In attesa che dal primo gennaio il suo dicastero venga assorbito dal Pontificio consiglio per il servizio dello sviluppo umano integrale, il porporato traccia un bilancio dei principali interventi pontifici e della Santa Sede sul tema migratorio.
Fin dalla Pontificia commissione d’assistenza voluta nel 1944 da Pio XII, passando nel 1952 per la costituzione apostolica Exsul familia, “considerata ancora oggi la magna charta della pastorale migratoria”, la Chiesa – sottolinea il Cardinale – “riaffermò il diritto fondamentale della persona ad emigrare e propose, sotto molti aspetti, l’Italia come modello di riferimento”.
Maggiormente incisiva l’azione della Chiesa divenne dopo il Concilio Vaticano II. Vegliò rammenta che a Paolo VI si deve, nel 1970, l’istituzione della “Pontificia commissio de spirituali migratorum atque itinerantium cura”, elevata poi a Pontificio Consiglio nel 1988, con la promulgazione della costituzione apostolica Pastor bonus durante il pontificato di Giovanni Paolo II.
Il porporato ricorda che sia Papa Wojtyla sia Benedetto XVI mantennero alta l’attenzione su questo tema, rilevando la comune appartenenza dei popoli “all’unica famiglia umana, qualunque siano le differenze etniche, economiche e ideologiche”.
Con il pontificato di Francesco, rileva infine Vegliò, si è avuta una convergenza tra la sensibilità di Bergoglio e la nuova configurazione assunta dal fenomeno migratorio, divenuto oltremodo massicio. Secondo il porporato, non è casuale che il primo viaggio fuori dal Vaticano di Francesco sia avvenuto a Lampedusa, tra gli sfollati, e che successivamente abbia visitato l’isola di Lesbo, in Grecia, primo approdo europeo dei migranti provenienti da oriente.
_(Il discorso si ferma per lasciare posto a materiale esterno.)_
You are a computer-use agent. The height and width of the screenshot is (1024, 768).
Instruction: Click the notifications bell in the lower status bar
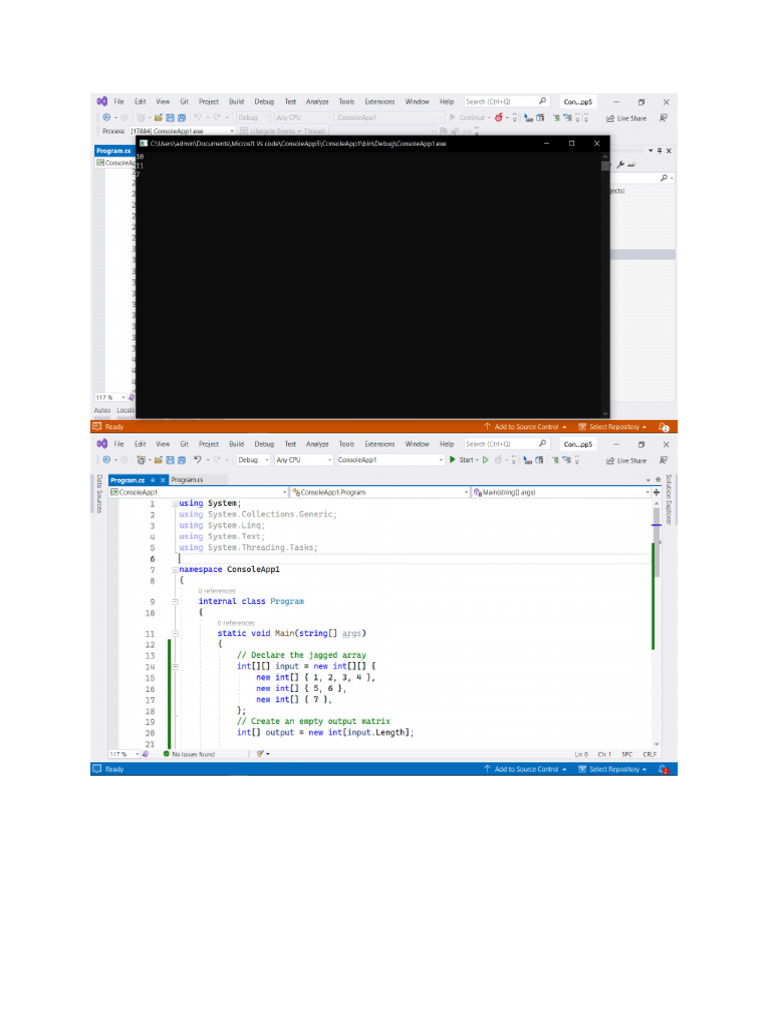coord(664,769)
I gesti del Papa argentino, secondo Vegliò, hanno “scosso le coscienze delle persone e degli Stati”, incoraggiando “lo studio di soluzioni, senza sottovalutare l’obbligo di tutti di condividere gli oneri e di elaborare una politica migratoria globale finalizzata all’accoglienza, attenta al problema delle famiglie forzatamente separate nella fuga e alla protezione di categorie vulnerabili, come bambini, donne, anziani e disabili”.
L’auspicio di Vegliò per il nuovo anno è che tutti seguiamo la “rivoluzione della tenerezza” di Papa Francesco, “in cui raccomanda di non avere paura di globalizzare la solidarietà per accogliere i profughi e i migranti, ricordando che essi sono — come disse visitando la mensa del centro Astalli — la carne di Cristo”.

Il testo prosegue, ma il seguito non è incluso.